Richard Diebenkorn’s Woman on a Porch
Richard Diebenkorn’s ‘Woman on a Porch.’ (Photo: Courtesy of SFMOMA)

March 11–May 29: Two of the greatest names in modern art are together for the first time at the San Francisco Museum of Modern Art — French Fauvist and impressionist Henri Matisse (1869-1954) and Californian Richard Diebenkorn (1922–1993). That Diebenkorn was deeply influenced by Matisse was no secret, But in this collaboration between the Baltimore Museum of Art (with its deep collection of Matisse) and SFMOMA (with its deep collection of Diebenkorn), visitors can see firsthand the way Diebenkorn often employed the same colors and design elements that Matisse used in his paintings. “Diebenkorn had an incredible visual memory,” SFMOMA curator Janet Bishop told me while we talked in front of Matisse’s Yellow Pottery from Provence, “and he carried that image with him, so several years later, when he made one of his Berkeley paintings, you see that same palette emerge, that same banding of color. To see these paintings together for the first time is an incredible thrill.” And they’re gorgeous. Details for the Matisse/Diebenkorn show at SFMOMA are here.

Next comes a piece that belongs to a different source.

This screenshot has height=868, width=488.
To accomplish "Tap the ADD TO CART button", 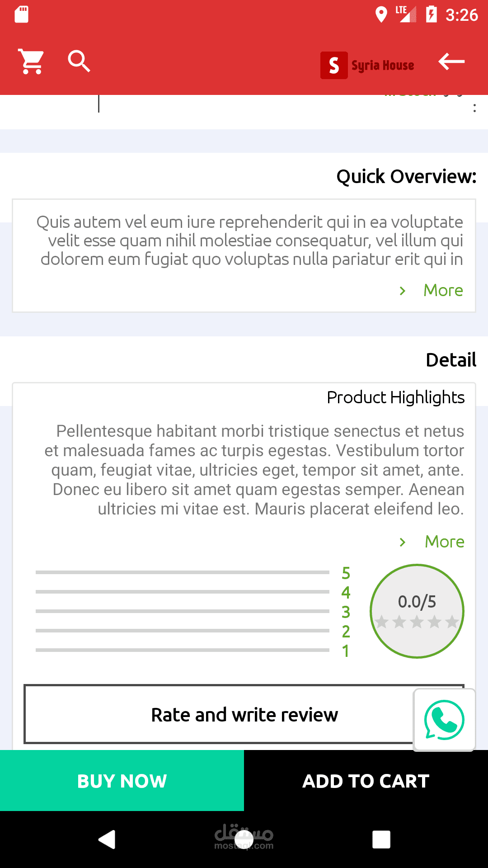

March 10–12: The Coathangers are three women from Atlanta who only occasionally do ballads — mostly they play garage and surf-punk with no compromises. The band’s name (a reference to dangerous abortion methods so common before Roe v. Wade) makes David uncomfortable, but maybe that’s the idea for a trio whose song titles include “Don’t Touch my Sh-t.” They touch down three times in the Bay Area this weekend — on March 10 at Brick and Mortar in San Francisco (details here), March 11 at the Starline Social Club in Oakland (details here), and March 12 at the Arlene Francis Center in Santa Rosa (details here).